Adding GPU processing to Pcompress

 

English: CUDA processing flow

English: CUDA processing flow (Photo credit: Wikipedia)

GPGPUs provide an intriguing opportunity to speed up some aspects of Pcompress. Typically GPUs represent a large cluster of ALUs with access to a few different types of high-speed memory on the board. GPUs are typically suited for highly-parallel workloads, especially the class of problems that can be termed embarrassingly parallel. An example is Monte-Carlo simulations. However many otherwise serial algorithms or logic can be converted into parallel forms with a little bit of effort.

There are a few places within Pcompress where GPUs can be of use:

  1. Parallel hashing. I have already implemented a Merkle-style parallel hashing but the approach currently uses only 4 threads via OpenMP. This is only used when compressing an entire file in a single segment which is essentially a single-thread operation with some operations like hashing, HMAC (and multithread LZMA) parallelized via different approaches. With GPUs parallel hashing can be used in all cases, but there is a slight problem. Normally parallel hashing produces different hash values as compared to the serial version so I need to work out a way where the same underlying hashing approach is used in both serial and parallel cases so identical results are produced. If one uses GPUs to generate data checksums on one machine it cannot be assumed that every machine where the data is extracted back will have a GPU! Changes to the hashing approach will make current archives incompatible with future versions of Pcompress so current code paths will have to be retained for backward compatibility.
  2. Using AES on GPU. It is possible to speed up AES on the GPU, especially with the CTR mode that I am using. There is a GPU Gems article on this.
  3. Parallel data chunking for deduplication. This is possible but more complex to implement than the previous two items. There is a research paper on a system called Shredder that provides an approach to do data deduplication chunking on the GPU. My approach to chunking is quite novel and different than what is described in the Shredder paper. So I have to do some work here.
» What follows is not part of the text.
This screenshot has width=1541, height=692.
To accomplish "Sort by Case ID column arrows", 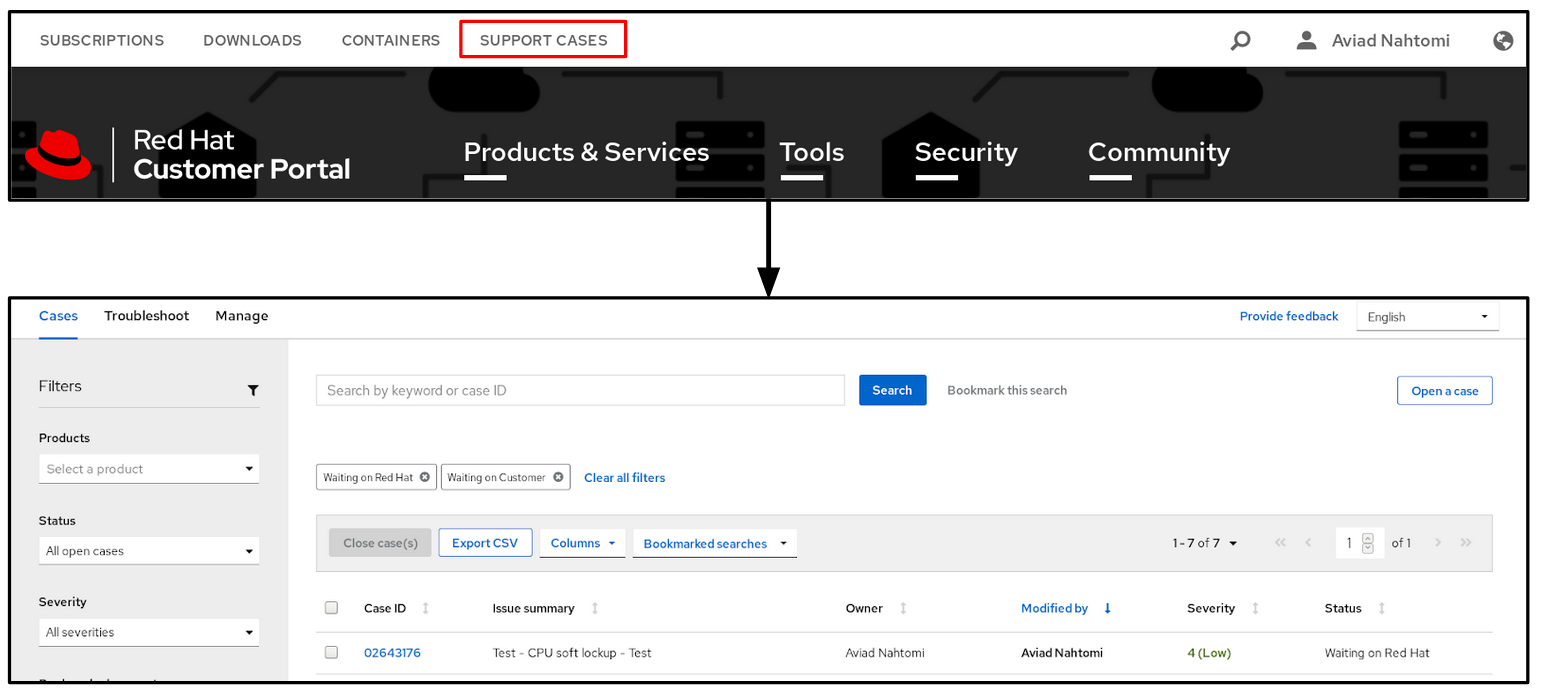I will [426, 608].
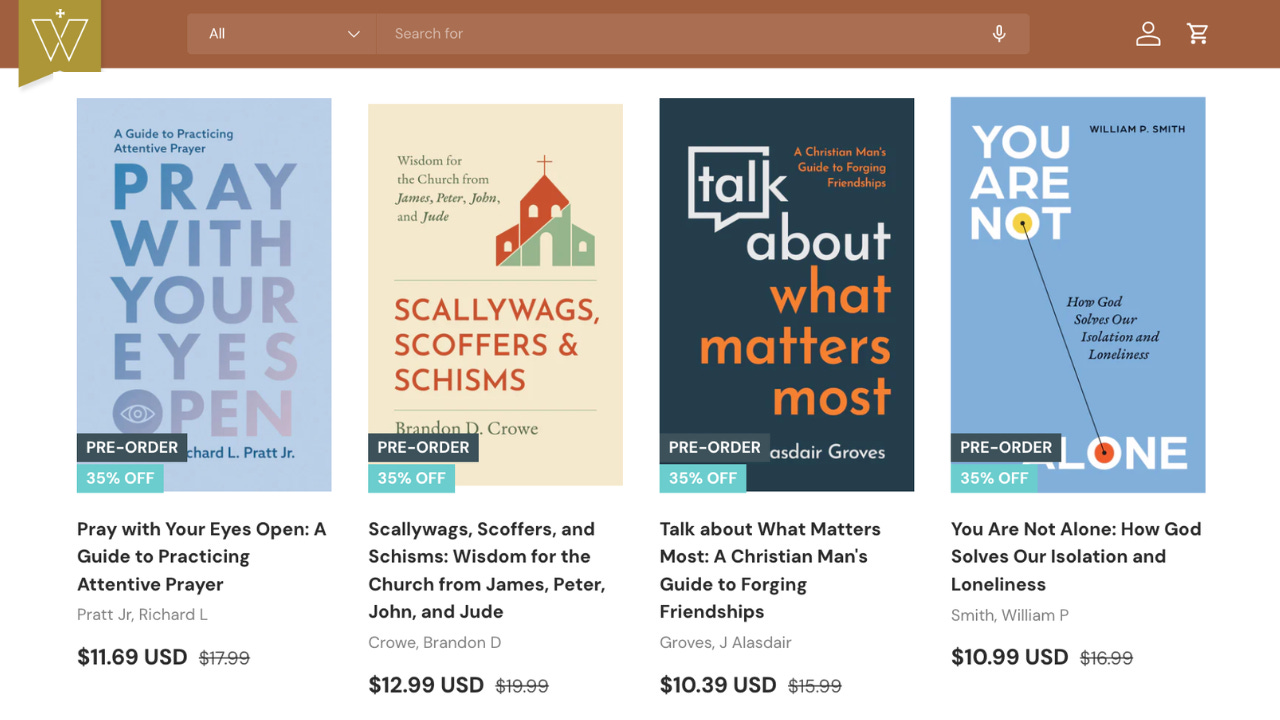Screen dimensions: 1280x720
Task: Select the $10.39 USD price text
Action: point(718,685)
There are a few issues to deal with when programming GPGPUs other than the initial high learning curve:

  1. GPUs are devices that sit on the PCI bus, so data needs to be transferred to and fro. This is the biggest stumbling block when dealing with GPUs. The computation to be performed must be large enough to offset the cost of data transfer. There are other ways to hide the latency like performing one compute while transferring the data for the next computation to be done. Using pinned memory on the host computer’s RAM to speed up data transfer. Transferring large blocks of data in one shot as opposed to many small transfers. The biggest gain comes from pipelining computation stages and overlapping compute and data transfer.
  2. Code on the GPU runs in an execution context that has hundreds of hardware threads each of which runs the same code path but works on a different slice of data in memory. This is essentially Single Instruction Multiple Data Model (Nvidia calls it SIMT). The access to data by the different threads need to be ordered or, in other words, be adjacent in a range to get maximum throughput. This is the coalesced access requirement. This is becoming less of an issue as GPGPUs evolve and newer improved devices come to the market.
  3. Need to use a form of explicit caching via shared memory. This is again improving by the introduction of L1/L2 caches in newer GPGPUs like the Nvidia Tesla C2XXX series.
  4. Having to worry about Thread block and grid sizing. Some libraries like Thrust handle sizing internally and provide a high-level external API.

Pcompress has to remain modular. It needs to detect the presence of GPUs in a system and optionally allow using them. Since I will be using CUDA, it needs to depend on the presence of CUDA and the Nvidia accelerated drivers as well.

Finally the big questions will be how do all these scale? Will using GPUs allow faster processing in Pcompress as compared to the modern Sandy Bridge and Piledriver CPUs with vector units. Only experimentation will tell.